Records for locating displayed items
------

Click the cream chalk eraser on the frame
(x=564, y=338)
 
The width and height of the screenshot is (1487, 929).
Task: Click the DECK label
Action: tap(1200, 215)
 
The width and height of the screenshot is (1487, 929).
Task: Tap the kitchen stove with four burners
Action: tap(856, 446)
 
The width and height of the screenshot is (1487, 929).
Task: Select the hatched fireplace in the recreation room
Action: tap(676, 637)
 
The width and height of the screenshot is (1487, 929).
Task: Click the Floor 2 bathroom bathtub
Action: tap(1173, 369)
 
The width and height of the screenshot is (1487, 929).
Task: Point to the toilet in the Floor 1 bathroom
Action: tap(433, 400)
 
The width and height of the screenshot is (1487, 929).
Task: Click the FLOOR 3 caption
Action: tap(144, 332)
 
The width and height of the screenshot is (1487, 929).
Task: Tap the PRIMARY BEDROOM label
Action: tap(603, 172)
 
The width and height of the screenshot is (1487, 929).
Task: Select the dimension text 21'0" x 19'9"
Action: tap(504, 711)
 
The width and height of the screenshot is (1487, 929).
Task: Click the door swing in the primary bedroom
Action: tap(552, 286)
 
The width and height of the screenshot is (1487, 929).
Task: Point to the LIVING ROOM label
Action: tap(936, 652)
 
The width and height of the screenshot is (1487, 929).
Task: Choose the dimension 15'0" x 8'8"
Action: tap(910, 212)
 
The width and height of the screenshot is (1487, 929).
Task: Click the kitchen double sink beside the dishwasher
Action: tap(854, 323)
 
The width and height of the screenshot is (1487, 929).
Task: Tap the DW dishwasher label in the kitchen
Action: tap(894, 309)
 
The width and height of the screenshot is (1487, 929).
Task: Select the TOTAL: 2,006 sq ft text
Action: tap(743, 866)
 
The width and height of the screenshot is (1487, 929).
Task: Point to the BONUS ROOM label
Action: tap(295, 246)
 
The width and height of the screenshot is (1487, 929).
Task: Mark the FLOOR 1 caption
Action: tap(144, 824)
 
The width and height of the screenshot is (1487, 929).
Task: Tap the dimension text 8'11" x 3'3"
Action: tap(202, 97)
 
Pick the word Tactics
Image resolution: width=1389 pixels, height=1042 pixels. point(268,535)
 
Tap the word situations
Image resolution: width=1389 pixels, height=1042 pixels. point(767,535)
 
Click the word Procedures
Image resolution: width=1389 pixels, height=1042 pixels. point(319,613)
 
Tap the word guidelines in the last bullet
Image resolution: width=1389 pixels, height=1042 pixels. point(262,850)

------

Could you rewrite all of the material above, replacing each "Click" with "Press" and leaving everything else unchanged?

Press the cream chalk eraser on the frame
(x=564, y=338)
 
The width and height of the screenshot is (1487, 929).
Task: Press the DECK label
Action: tap(1200, 215)
 
The width and height of the screenshot is (1487, 929).
Task: Tap the kitchen stove with four burners
Action: tap(856, 446)
 
The width and height of the screenshot is (1487, 929).
Task: Select the hatched fireplace in the recreation room
Action: tap(676, 637)
 
The width and height of the screenshot is (1487, 929).
Task: Press the Floor 2 bathroom bathtub
Action: tap(1173, 369)
 
The width and height of the screenshot is (1487, 929).
Task: Point to the toilet in the Floor 1 bathroom
Action: tap(433, 400)
 
The width and height of the screenshot is (1487, 929).
Task: Press the FLOOR 3 caption
Action: tap(144, 332)
 
The width and height of the screenshot is (1487, 929).
Task: Tap the PRIMARY BEDROOM label
Action: tap(603, 172)
 
The width and height of the screenshot is (1487, 929).
Task: Select the dimension text 21'0" x 19'9"
Action: tap(504, 711)
 
The width and height of the screenshot is (1487, 929).
Task: Press the door swing in the primary bedroom
Action: tap(552, 286)
 
The width and height of the screenshot is (1487, 929).
Task: Point to the LIVING ROOM label
Action: tap(936, 652)
 
The width and height of the screenshot is (1487, 929).
Task: Choose the dimension 15'0" x 8'8"
Action: tap(910, 212)
 
The width and height of the screenshot is (1487, 929).
Task: Press the kitchen double sink beside the dishwasher
Action: tap(854, 323)
 
The width and height of the screenshot is (1487, 929).
Task: Tap the DW dishwasher label in the kitchen
Action: tap(894, 309)
 
The width and height of the screenshot is (1487, 929).
Task: Select the TOTAL: 2,006 sq ft text
Action: tap(743, 866)
 
The width and height of the screenshot is (1487, 929).
Task: Point to the BONUS ROOM label
Action: tap(295, 246)
 
The width and height of the screenshot is (1487, 929).
Task: Mark the FLOOR 1 caption
Action: tap(144, 824)
 
The width and height of the screenshot is (1487, 929).
Task: Tap the dimension text 8'11" x 3'3"
Action: tap(202, 97)
 
Pick the word Tactics
Image resolution: width=1389 pixels, height=1042 pixels. point(268,535)
 
Tap the word situations
Image resolution: width=1389 pixels, height=1042 pixels. point(767,535)
 
Press the word Procedures
Image resolution: width=1389 pixels, height=1042 pixels. point(319,613)
 
Tap the word guidelines in the last bullet
Image resolution: width=1389 pixels, height=1042 pixels. point(262,850)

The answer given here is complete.